# Come procedere:
Elenchi tutti gli anni scritti in cifre nel brano su Ovindoli e San Potito riportato più sotto. Per ciascuno indichi l'avvenimento che il brano vi associa.

# Brano fornito:

-*-

Ovindoli, San Potito, San Iona


Ovindoli fa parte della conca del Fucino,

Ovindolialtopiano delle Rocche

ma le sue origini sono pressoche’ ignote; forse fu un insediamento italico di rilevanza strategica per i Marsi, data l’importanza della conca in ogni epoca, in cui per la sua difesa furono sempre realizzate strutture difensive dei passi che le davano accesso.

Questo e’certamente evidente in epoca medievale (VII secolo con la sua gastaldia, nel IX secolo con la contea dei Marsi e poi nel XI secolo con quella di Celano), come dimostrano i resti di un impianto fortificato, riconducibile ad architetture di epoca normanna, rinvenute presso Ovindoli. In questo castello trovarono rifugio i fedelissimi di Tommaso (1222), nipote del conte Pietro di Celano, nella lotta contro Federico II per l’affermazione di una loro autonomia.

Sconfitto Tommaso (1223), i castelli di Celano, Ovindoli e S. Potito divennero proprieta’ di Federico II che fece radere al suolo i castelli esiliando i celanesi.

I manieri di Ovindoli e S. Potito furono in seguito (1268) ricostruiti dallo stesso conte Tommaso dopo la sconfitta degli Svevi da parte degli Angioini.

Di notevole l’attuale borgo ha la chiesa di S. Sebastiano detta poi della Vergine, costruita nei secoli XV e XVII, in cui e’ conservata come reliquia un pezzo del legno della SS. Croce e presenta,

nel suo centro medievale, una porta di accesso con arco gotico ed una porta detta Mutiati.

Adagiato sulle pendici di un monte, il sito dell’attuale S. Potito fu abitato già in epoca romana, come testimoniano i resti di una villa romana del I secolo d.C. la’ rinvenuti.

Nell’alto medioevo i conti Berardi della contea di Celano vi edificarono un castello a pianta poligonale cintato di mura che seguivano l’andamento del terreno, i cui pochi resti sono ancora oggi visibili nella parte alta del centro abitato di S. Potito; il castello aveva al centro un mastio dove risiedeva il feudatario e sembra che non presentasse torrette agli angoli.

-*-

# Materiale fornito:
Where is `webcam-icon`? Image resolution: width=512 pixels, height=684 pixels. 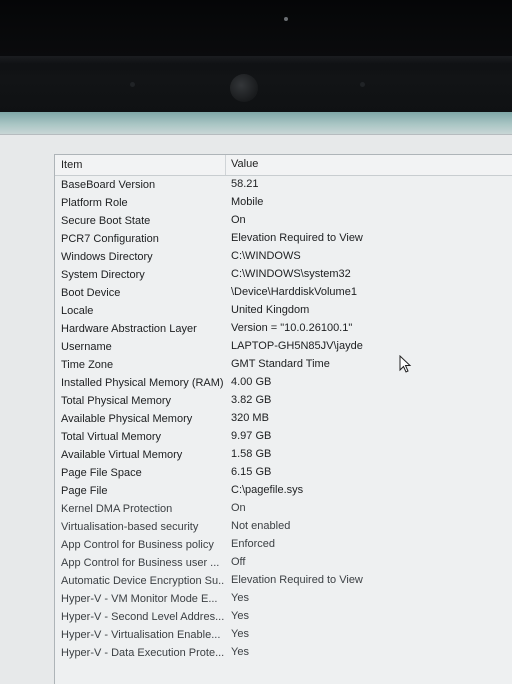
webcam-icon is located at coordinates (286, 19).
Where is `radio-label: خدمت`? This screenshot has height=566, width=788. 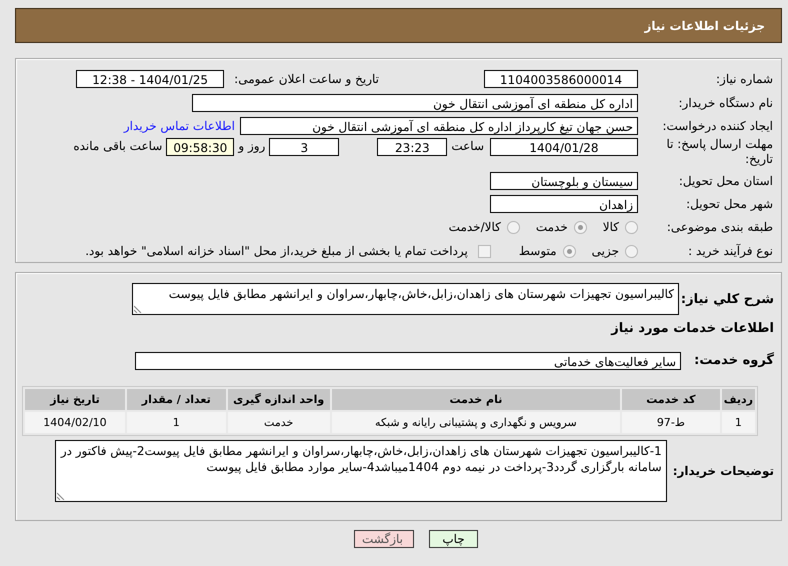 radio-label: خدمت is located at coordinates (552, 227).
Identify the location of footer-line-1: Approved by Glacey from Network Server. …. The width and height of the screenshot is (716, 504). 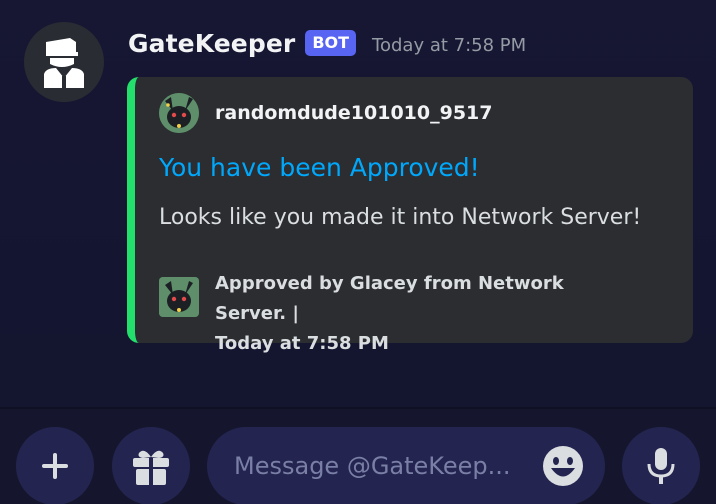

-*-

# Risultato:
- 1222: i fedelissimi di Tommaso, nipote del conte Pietro di Celano, trovarono rifugio nel castello di Ovindoli durante la lotta contro Federico II.
- 1223: Tommaso fu sconfitto e i castelli di Celano, Ovindoli e S. Potito divennero proprietà di Federico II.
- 1268: il conte Tommaso ricostruì i manieri di Ovindoli e S. Potito dopo la sconfitta degli Svevi da parte degli Angioini.